You can possibly have some default hidden text in a div and measure the clientWidth or offsetWidth CSS property of it using javascript, but its no practical use in predicting the width of the text you *want* to show.
The only way I can think of is to use fixed width fonts (ugh!) like system fonts defaultly used inside <PRE> or <TEXTAREA> tags. Of course, users can specify their own stylesheet overriding anything you might choose to use. Unlucky !
So, IMO I would have to say no. Bet plan is to make a good guess and keep your fingers crossed.
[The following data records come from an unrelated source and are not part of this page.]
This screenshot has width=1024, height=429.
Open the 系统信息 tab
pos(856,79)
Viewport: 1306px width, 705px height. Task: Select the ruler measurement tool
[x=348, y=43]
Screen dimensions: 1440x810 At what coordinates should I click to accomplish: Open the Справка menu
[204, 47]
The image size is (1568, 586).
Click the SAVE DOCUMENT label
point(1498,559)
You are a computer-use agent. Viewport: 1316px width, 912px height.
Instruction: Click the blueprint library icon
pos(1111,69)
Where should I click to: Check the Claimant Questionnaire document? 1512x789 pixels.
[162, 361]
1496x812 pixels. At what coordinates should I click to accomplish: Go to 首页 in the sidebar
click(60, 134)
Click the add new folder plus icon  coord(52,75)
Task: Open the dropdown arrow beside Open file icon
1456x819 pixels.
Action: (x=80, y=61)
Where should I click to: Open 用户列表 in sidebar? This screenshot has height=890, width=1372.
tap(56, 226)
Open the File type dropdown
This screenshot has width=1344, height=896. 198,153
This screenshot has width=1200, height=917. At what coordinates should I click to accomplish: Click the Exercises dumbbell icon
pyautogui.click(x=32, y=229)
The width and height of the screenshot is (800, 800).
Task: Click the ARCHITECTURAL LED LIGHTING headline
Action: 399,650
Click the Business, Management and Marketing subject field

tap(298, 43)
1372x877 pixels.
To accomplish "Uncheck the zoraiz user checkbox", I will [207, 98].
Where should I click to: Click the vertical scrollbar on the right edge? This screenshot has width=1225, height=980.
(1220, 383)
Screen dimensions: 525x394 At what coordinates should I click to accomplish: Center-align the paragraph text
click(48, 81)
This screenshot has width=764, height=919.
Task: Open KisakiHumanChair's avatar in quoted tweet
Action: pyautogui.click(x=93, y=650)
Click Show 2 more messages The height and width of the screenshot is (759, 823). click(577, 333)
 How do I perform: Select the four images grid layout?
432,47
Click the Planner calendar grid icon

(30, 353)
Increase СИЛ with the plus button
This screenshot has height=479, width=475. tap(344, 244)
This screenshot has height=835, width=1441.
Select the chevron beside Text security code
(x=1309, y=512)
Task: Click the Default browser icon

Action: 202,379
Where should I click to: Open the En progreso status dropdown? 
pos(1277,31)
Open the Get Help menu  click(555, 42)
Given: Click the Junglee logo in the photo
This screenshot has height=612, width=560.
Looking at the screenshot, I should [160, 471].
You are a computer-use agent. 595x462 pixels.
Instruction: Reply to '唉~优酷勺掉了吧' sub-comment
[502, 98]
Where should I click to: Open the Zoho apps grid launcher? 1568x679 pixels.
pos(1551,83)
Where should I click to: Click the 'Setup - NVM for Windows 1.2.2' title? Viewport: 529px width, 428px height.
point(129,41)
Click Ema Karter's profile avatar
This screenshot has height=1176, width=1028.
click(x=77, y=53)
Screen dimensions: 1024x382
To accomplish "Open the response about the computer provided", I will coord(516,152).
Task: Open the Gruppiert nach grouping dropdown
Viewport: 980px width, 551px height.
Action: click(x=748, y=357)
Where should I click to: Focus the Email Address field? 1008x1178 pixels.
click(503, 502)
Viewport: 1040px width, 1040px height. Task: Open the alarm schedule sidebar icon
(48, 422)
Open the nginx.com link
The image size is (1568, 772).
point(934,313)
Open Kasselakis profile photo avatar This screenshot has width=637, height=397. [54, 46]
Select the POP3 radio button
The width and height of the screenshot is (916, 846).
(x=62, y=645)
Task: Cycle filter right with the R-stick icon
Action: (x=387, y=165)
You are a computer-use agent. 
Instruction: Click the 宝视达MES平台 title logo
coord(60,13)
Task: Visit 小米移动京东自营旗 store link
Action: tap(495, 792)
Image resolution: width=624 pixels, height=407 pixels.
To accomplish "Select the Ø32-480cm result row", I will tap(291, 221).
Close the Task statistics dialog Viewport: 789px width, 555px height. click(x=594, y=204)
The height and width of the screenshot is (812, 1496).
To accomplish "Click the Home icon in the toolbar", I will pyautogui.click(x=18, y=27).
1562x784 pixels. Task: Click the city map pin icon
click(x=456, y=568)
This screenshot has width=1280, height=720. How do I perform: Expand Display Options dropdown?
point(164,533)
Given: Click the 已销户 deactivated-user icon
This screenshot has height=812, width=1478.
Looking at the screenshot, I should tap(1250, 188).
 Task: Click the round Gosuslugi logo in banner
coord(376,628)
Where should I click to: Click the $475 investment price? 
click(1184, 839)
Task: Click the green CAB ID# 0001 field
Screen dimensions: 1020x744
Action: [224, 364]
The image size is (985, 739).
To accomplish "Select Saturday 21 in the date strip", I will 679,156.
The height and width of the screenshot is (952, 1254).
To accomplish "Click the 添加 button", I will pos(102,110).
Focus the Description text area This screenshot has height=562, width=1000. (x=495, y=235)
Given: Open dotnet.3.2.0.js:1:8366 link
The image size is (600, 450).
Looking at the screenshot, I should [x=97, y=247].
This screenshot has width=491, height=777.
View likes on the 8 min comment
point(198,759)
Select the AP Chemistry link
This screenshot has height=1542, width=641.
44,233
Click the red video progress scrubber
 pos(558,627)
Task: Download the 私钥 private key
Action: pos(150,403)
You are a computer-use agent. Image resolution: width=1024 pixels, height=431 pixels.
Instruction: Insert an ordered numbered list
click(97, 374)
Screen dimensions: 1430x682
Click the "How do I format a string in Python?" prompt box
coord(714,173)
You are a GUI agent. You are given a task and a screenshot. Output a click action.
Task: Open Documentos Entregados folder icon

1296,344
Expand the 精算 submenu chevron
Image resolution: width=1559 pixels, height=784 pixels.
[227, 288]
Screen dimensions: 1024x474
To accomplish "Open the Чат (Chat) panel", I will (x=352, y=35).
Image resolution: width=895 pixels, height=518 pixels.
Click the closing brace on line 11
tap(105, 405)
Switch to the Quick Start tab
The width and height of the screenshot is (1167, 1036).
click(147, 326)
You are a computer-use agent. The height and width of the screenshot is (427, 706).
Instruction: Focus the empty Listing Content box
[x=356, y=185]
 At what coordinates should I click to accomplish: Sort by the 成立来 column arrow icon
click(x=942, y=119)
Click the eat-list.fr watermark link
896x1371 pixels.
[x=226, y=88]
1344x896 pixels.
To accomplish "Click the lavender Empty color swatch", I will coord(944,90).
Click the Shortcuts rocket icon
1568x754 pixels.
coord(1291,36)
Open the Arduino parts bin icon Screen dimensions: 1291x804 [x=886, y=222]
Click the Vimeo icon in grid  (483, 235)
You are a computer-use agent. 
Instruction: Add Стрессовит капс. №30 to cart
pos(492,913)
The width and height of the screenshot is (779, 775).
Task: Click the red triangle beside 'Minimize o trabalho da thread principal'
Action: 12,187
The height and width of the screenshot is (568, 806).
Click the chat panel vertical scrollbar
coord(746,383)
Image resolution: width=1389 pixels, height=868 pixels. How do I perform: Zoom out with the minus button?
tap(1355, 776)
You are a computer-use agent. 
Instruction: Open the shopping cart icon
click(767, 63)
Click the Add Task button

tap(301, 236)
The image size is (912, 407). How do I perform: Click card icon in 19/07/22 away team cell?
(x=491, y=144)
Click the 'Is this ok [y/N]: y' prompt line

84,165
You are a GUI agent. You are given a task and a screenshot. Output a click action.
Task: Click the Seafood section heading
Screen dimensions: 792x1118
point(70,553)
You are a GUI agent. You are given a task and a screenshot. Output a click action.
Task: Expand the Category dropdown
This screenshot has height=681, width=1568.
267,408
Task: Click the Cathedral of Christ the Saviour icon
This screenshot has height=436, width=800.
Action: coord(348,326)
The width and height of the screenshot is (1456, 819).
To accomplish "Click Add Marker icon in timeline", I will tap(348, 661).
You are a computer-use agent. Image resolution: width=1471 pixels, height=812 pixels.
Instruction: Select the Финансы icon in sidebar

Any particular reason you might want to do this ? The trend with the web in any case is to go for fluid layout for different browser types, platforms and even devices (iPaq, mobile browsers, CE machines), and so its probably justified.
HTH Neil Smith.
At 08:13 20/03/2003 +0000, you wrote:
---------------------------------------------------------------------- Message-ID: <[EMAIL PROTECTED]> From: "Bobo Wieland" <[EMAIL PROTECTED]> To: <[EMAIL PROTECTED]> Date: Wed, 19 Mar 2003 22:29:22 +0100 MIME-Version: 1.0 Content-Type: text/plain; charset="Windows-1252" Content-Transfer-Encoding: 7bit Subject: Calculationg lines of text
When you're dealing with layout w text and images in documents on the web, where the text/images is updatable by the client, it would be nice to be able to calulate lines of text and charachters per line. Is there some way to do this in php? If not, is it possible in some other language? Javascript, maybe?